|
|
|
|
|
by testdelacc1
236 days ago
|
|
Acolytes being the people talking positively about their experience using a language and the strengths they think it has. So the people with positive opinions should say nothing at all, and the people with negative opinions should be free to share. And somehow, you think this will lead to faster adoption. That’s an interesting thought. It would run counter to everything we know about human nature, but interesting nevertheless. Rust is already pretty successful adoption wise. It’s powering significant parts of the internet, it’s been introduced in 3 major operating systems (Windows, Linux, Android), many successful companies in a variety of domains have written their entire tech stack in it. Adoption as measured by crates.io downloads has doubled every year for the last 10 years. Now I’m imagining how much more widely Rust would be used if they had adopted your visionary approach of never saying anything positive about it. |
|
No, it's the people who have given rise to the multiple Rust memes over the years.

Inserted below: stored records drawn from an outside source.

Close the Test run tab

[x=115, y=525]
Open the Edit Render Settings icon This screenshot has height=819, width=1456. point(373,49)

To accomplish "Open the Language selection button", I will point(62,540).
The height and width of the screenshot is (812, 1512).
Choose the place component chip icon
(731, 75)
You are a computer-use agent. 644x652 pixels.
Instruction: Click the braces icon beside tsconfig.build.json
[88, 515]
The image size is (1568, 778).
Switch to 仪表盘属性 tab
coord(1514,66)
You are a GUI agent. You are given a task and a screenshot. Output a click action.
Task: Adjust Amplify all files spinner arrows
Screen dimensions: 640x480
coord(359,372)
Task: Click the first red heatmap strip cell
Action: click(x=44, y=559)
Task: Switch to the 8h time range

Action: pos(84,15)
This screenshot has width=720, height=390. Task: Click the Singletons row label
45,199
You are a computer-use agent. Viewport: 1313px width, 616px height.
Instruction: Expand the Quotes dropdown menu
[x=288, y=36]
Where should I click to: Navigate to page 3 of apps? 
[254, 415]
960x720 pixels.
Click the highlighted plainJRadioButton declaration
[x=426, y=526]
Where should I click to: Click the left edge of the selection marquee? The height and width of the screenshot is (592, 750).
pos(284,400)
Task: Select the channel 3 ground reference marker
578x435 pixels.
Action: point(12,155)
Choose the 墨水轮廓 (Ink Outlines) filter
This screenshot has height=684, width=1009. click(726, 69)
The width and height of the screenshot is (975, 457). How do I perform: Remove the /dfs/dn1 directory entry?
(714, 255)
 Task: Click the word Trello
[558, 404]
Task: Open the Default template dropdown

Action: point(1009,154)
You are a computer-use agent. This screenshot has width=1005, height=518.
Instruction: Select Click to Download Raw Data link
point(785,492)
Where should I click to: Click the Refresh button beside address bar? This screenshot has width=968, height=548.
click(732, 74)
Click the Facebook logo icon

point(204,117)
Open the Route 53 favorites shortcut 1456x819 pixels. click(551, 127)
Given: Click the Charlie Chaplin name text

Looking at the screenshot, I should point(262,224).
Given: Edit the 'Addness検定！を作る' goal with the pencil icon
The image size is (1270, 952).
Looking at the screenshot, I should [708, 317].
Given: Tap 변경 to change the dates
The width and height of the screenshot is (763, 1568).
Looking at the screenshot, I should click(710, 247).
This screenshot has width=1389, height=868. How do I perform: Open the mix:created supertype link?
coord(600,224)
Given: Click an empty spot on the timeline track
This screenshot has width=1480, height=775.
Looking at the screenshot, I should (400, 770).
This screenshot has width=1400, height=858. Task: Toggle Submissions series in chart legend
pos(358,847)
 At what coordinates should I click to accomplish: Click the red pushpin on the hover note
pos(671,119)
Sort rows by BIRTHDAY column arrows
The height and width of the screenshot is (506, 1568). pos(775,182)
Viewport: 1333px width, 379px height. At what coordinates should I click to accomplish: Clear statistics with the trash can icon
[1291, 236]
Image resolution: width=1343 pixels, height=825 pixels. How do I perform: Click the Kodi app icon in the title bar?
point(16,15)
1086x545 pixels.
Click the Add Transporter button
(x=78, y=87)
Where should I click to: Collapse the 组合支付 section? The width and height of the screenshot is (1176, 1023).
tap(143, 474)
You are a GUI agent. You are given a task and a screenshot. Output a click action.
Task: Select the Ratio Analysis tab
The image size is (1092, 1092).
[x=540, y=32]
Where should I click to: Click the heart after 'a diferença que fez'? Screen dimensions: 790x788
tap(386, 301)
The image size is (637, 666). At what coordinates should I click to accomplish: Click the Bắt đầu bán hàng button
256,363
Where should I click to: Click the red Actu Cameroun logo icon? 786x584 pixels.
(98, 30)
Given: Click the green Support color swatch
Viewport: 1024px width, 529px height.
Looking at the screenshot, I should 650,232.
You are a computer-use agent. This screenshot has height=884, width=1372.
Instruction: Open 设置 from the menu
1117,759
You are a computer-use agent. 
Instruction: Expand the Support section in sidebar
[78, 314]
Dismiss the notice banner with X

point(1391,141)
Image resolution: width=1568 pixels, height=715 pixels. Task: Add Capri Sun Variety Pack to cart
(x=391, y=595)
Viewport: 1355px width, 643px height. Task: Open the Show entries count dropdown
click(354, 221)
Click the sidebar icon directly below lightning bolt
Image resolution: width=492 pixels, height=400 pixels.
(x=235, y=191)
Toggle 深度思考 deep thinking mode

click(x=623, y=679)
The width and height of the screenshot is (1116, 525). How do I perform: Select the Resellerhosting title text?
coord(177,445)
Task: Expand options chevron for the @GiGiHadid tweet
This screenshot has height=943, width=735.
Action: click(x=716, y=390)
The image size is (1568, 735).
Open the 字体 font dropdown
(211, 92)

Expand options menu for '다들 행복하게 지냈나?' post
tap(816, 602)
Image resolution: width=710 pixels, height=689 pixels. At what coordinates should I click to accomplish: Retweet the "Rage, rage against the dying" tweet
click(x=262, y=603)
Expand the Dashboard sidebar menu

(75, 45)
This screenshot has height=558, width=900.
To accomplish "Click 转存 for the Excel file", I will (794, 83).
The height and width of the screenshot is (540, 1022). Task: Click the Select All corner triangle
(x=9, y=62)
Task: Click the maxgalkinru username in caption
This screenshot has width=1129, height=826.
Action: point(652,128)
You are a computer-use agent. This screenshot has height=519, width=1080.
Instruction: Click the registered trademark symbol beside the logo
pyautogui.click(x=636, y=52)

I'm battling to think of any other about-to-go-mainstream language that had the reputation of a hostile community. Scala? Kotlin? Swift? Zig? None of those languages have built such poor reputations for their communities.
After all, for quite a few years every thread on forums that mentioned C or C++ was derailed by Rust proponents. I didn't see C++ users jumping into Rust threads posting attacks, but there are many examples of Rust users jumping into C++ or C threads, posting attacks.
> That’s an interesting thought. It would run counter to everything we know about human nature, but interesting nevertheless.
Well, the fact that Rust is an outlier in this sample should tell you everything you need to know; other up-and-coming languages have not, in the past, gotten such a reputation.